### DOCUMENT PASSAGE
Doctors prescribed antibiotics and supplements for my treatment. As I started and continued to follow the treatment plan, I found that I was feeling worse and worse, as time went on. The appearance of new symptoms and the progression of severity and duration of my old and new symptoms, proved to be unbearable for me. To put it lightly, I was not particularly fond of these new developments.

There is not a definite treatment or cure for Lyme’s due to lack of awareness, controversy, and variables with patients, doctors, and treatment plans; therefore, not providing me with a great deal of security about my prescribed treatment plan.

I decided I have two options. First option, I could choose to let this disease continue to control my life, and hope that my doctor’s treatment plan would someday help me. This puts all the responsibility of my recovery on my doctors and a treatment plan, which may or may not help me, making me feel uncomfortable. Okay. So, what is the second option? Second option, I could choose to accept the reality of the disease and my situation, figure what my options and resources are that I have available, and realize what I am able to do, along with my prescribed treatment plan by the doctors, to accelerate my recovery. I feel more comfortable with this option because I am taking responsibility in my recovery, and feel like my treatment plan is more complete.

The purpose of this blog is to document my journey during my recovery from this debilitating disease. I hope my blog is able to raise awareness about Lyme disease. In addition, I hope that my story is able to help other people that may be in a similar situation. I realize and understand what I have done that has helped in my recovery, and what has not helped my recovery. I understand this disease affects everybody differently, and what worked for me, may not work for you. I want to share my story and realizations with other people that may be in a similar situation. I hope my blog is able to spark some ideas, inspire and motivate others. At this point, it does not hurt to try, and you never know until you try, right?

This is my story with trying to face, understand, and deal with Lyme disease.

Friday, April 16, 2010

I think I am in love...

I have always heard about the benefits that yoga provides for the mind, body, and soul. The benefits that I heard about inspired me, over 10 years ago, to give yoga a chance. However, when I originally tried yoga I was unable to receive all these benefits, and could not understand what all the rant & rave was about. I gave up on yoga and decided to pursue cardio and strength training.

For the past 7 months, I have not been able to workout due to my illness; which for me is torture since I enjoy how it makes me feel and look. Just recently, I have noticed that my treatment for my illness has shown enough improvement for me to gain back my desire to workout. I have, also, noticed since I have been ill, that if, I push myself too hard, too fast and/or too much that I pay dearly for it with more severe symptoms for the next week. I realized that I needed to ease back into working out, and be gentle with myself. I was curious to see if yoga could satisfy my want and need to workout, and be gentle enough for me. To my surprise, yoga was able to satisfy my want and needs. As if that was not enough for me, I was able to receive all the other benefits that I had always heard about, which inspired over 10 years ago to entertain the idea of yoga.

Why is it that I am able to receive all these benefits now, and was not able to receive these benefits 10 years ago? The only difference is the temperature in which I practiced yoga. 10 years ago when I attempted yoga, the temperature in the room was in the lower 70’s. Recently, when I decided tried yoga again, the temperature in the room was in the upper 90’s.  I believe this difference in temperature has been able to aid in my Lyme disease recovery. In addition, continue to improve on my focus, clarity, self-confidence, flexibility, cardio, and strength.

I never in my life believed in yoga. Now, thanks to the introduction to HOT yoga, I have a newfound appreciation for yoga and myself.

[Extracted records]

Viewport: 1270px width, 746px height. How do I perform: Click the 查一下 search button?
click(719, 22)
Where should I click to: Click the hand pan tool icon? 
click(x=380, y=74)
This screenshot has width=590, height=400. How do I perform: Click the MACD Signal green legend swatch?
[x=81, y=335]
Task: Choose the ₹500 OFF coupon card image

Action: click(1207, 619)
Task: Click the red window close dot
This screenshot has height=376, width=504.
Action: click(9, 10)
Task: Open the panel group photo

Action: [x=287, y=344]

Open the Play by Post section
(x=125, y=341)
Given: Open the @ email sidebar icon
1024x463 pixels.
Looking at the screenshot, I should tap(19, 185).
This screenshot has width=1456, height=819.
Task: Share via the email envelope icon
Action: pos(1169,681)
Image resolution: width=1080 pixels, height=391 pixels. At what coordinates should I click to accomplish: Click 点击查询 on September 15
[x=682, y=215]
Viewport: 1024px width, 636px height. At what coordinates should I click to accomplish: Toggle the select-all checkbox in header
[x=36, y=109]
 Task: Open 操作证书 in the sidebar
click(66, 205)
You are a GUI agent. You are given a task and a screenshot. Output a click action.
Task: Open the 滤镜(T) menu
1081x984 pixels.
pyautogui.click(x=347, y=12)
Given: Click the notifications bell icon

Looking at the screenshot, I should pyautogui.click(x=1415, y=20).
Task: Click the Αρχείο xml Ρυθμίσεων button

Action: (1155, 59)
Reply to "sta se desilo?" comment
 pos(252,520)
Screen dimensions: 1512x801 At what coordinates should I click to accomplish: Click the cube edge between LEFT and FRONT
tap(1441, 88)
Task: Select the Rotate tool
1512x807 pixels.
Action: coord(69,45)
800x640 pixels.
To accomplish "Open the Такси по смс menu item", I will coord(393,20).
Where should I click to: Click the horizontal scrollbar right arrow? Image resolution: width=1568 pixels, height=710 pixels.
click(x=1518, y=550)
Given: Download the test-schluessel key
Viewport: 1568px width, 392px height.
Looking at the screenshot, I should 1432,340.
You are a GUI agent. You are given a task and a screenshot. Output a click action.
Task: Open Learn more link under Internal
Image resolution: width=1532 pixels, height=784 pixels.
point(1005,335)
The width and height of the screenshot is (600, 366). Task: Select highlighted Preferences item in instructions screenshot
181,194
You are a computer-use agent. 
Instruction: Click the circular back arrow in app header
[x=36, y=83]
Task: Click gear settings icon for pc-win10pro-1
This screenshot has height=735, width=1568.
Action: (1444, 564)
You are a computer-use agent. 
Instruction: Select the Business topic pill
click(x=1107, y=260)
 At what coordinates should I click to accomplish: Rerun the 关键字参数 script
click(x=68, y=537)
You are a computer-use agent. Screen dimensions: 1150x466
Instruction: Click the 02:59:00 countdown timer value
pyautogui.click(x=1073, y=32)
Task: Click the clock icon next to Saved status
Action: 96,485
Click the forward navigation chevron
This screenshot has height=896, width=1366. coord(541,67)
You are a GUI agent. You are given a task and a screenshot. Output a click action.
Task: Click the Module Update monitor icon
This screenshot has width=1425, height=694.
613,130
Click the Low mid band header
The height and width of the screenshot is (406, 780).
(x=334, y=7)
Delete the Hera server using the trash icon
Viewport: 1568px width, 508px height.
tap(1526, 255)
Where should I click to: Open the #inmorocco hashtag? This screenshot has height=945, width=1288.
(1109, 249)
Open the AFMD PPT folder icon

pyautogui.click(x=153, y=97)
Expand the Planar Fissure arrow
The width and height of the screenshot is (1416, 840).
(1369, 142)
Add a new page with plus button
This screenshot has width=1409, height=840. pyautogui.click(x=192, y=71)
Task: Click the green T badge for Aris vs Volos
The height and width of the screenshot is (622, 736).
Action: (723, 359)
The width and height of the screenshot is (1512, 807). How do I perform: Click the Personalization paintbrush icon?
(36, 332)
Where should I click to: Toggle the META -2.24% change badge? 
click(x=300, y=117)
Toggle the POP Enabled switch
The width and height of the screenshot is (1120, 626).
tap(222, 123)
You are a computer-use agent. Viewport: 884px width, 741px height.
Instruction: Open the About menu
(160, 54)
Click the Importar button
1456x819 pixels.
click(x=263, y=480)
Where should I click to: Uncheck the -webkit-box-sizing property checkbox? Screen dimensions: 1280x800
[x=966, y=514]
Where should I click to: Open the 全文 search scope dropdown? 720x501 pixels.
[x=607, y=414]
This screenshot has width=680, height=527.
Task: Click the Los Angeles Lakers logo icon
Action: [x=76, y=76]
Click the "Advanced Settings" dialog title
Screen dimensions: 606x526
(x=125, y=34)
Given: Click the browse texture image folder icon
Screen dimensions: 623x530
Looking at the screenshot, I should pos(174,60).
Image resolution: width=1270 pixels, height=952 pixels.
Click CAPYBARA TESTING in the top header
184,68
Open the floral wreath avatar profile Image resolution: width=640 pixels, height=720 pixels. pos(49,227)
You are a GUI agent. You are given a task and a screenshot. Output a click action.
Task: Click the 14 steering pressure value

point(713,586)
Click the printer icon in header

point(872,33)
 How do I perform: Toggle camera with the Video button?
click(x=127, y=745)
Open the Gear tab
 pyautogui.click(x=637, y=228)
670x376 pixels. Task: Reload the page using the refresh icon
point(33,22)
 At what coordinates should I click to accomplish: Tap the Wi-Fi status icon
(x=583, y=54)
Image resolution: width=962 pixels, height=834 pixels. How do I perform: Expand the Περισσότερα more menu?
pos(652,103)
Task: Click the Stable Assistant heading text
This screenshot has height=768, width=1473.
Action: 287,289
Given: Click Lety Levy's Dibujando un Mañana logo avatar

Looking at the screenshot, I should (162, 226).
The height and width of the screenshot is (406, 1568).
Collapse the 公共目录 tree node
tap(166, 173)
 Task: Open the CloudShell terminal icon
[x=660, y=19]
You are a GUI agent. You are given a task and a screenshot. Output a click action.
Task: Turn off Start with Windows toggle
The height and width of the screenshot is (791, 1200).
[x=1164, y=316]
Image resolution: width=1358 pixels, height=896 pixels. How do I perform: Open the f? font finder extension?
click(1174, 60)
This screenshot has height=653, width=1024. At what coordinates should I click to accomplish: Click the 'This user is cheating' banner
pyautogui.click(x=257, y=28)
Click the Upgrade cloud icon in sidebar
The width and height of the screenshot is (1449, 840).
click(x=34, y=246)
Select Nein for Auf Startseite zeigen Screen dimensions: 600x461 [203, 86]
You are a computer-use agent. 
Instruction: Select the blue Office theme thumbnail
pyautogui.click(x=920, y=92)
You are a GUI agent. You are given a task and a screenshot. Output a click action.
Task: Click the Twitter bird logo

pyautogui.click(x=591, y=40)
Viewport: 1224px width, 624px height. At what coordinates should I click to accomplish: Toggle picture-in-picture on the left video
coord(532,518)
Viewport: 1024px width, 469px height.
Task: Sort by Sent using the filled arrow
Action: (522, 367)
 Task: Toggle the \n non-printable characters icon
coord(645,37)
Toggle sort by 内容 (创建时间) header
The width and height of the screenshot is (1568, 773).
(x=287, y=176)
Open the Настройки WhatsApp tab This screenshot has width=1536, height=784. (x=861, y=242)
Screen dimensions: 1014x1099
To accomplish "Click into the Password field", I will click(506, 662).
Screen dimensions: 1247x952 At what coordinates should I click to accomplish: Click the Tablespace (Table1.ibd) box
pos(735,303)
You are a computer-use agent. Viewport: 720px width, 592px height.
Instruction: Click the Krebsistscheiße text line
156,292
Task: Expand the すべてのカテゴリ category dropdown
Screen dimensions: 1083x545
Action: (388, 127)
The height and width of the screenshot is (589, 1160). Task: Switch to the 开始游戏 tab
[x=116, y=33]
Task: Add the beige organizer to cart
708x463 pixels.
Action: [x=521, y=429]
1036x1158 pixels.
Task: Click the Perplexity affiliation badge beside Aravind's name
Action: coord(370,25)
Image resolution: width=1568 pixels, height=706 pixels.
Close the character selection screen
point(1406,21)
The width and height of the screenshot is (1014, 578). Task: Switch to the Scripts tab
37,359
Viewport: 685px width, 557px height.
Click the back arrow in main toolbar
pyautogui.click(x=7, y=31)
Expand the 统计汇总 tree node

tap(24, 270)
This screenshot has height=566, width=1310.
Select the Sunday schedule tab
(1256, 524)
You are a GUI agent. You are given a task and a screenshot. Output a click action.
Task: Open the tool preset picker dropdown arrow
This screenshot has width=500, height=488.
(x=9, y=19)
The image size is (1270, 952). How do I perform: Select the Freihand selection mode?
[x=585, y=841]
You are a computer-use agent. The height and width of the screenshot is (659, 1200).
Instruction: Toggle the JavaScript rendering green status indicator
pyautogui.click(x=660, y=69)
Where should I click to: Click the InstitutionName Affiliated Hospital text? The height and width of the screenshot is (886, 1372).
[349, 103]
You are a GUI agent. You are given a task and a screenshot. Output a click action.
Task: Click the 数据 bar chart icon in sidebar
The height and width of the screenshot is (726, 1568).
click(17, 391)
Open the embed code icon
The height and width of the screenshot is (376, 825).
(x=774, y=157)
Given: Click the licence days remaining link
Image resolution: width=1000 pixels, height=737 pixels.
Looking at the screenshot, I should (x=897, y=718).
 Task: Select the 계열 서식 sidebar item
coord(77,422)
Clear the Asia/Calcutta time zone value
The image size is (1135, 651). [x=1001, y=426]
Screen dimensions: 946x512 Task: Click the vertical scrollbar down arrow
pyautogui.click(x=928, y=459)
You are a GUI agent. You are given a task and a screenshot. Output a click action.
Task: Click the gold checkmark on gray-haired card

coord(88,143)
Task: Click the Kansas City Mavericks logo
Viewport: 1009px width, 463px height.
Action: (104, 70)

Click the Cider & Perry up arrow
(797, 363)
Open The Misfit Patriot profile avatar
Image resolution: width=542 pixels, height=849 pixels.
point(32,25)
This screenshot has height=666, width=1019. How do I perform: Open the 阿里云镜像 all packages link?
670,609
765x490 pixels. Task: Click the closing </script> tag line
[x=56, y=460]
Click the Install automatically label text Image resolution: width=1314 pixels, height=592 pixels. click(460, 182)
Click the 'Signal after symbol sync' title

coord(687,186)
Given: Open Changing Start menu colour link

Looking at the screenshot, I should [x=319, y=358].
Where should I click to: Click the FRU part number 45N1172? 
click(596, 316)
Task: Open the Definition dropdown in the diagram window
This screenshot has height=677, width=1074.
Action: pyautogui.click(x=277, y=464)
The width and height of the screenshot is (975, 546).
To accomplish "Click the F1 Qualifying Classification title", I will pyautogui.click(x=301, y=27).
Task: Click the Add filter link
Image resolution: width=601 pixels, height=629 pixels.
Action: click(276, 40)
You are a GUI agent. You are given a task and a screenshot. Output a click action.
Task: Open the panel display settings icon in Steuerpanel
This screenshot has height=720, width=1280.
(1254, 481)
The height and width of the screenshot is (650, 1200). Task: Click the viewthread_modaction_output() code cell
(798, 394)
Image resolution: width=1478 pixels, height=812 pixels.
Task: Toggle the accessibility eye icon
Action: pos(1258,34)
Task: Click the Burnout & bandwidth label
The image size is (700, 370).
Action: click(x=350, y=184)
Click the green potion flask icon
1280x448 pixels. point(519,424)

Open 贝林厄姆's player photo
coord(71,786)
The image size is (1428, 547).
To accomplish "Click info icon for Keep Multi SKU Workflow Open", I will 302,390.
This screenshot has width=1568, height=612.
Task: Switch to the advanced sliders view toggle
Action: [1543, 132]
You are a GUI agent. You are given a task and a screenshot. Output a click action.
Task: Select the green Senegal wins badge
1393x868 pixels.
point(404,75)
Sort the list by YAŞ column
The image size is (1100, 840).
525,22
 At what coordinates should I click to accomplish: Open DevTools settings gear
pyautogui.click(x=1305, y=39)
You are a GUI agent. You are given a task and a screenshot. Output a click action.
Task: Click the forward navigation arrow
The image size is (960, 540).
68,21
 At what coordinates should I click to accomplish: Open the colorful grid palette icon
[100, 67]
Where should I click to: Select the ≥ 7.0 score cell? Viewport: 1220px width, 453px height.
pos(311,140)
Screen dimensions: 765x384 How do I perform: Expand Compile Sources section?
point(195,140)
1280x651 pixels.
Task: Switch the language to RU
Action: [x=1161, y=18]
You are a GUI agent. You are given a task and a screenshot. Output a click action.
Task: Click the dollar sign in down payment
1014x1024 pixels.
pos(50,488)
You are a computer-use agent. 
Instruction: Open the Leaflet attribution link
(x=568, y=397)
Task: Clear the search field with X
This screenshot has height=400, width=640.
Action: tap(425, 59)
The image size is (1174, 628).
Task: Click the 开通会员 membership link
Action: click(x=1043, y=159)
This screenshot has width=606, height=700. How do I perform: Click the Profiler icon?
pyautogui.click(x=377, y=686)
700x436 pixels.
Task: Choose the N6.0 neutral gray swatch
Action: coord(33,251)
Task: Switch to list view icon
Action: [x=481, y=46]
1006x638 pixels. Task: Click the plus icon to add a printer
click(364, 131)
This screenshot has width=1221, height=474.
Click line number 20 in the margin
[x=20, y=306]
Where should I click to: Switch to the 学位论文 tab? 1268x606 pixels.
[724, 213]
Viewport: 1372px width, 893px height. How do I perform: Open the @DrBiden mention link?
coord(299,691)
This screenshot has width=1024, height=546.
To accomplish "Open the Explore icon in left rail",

### TASKS TO CARRY OUT
A: In the Lyme disease blog, what was the room temperature when the writer first attempted yoga 10 years earlier?
B: Copy everything in the Lyme disease blog from "I decided I" down to "is more complete.".

### SOLUTIONS PER TASK
A: The room temperature was in the lower 70s.

B:
I decided I have two options. First option, I could choose to let this disease continue to control my life, and hope that my doctor’s treatment plan would someday help me. This puts all the responsibility of my recovery on my doctors and a treatment plan, which may or may not help me, making me feel uncomfortable. Okay. So, what is the second option? Second option, I could choose to accept the reality of the disease and my situation, figure what my options and resources are that I have available, and realize what I am able to do, along with my prescribed treatment plan by the doctors, to accelerate my recovery. I feel more comfortable with this option because I am taking responsibility in my recovery, and feel like my treatment plan is more complete.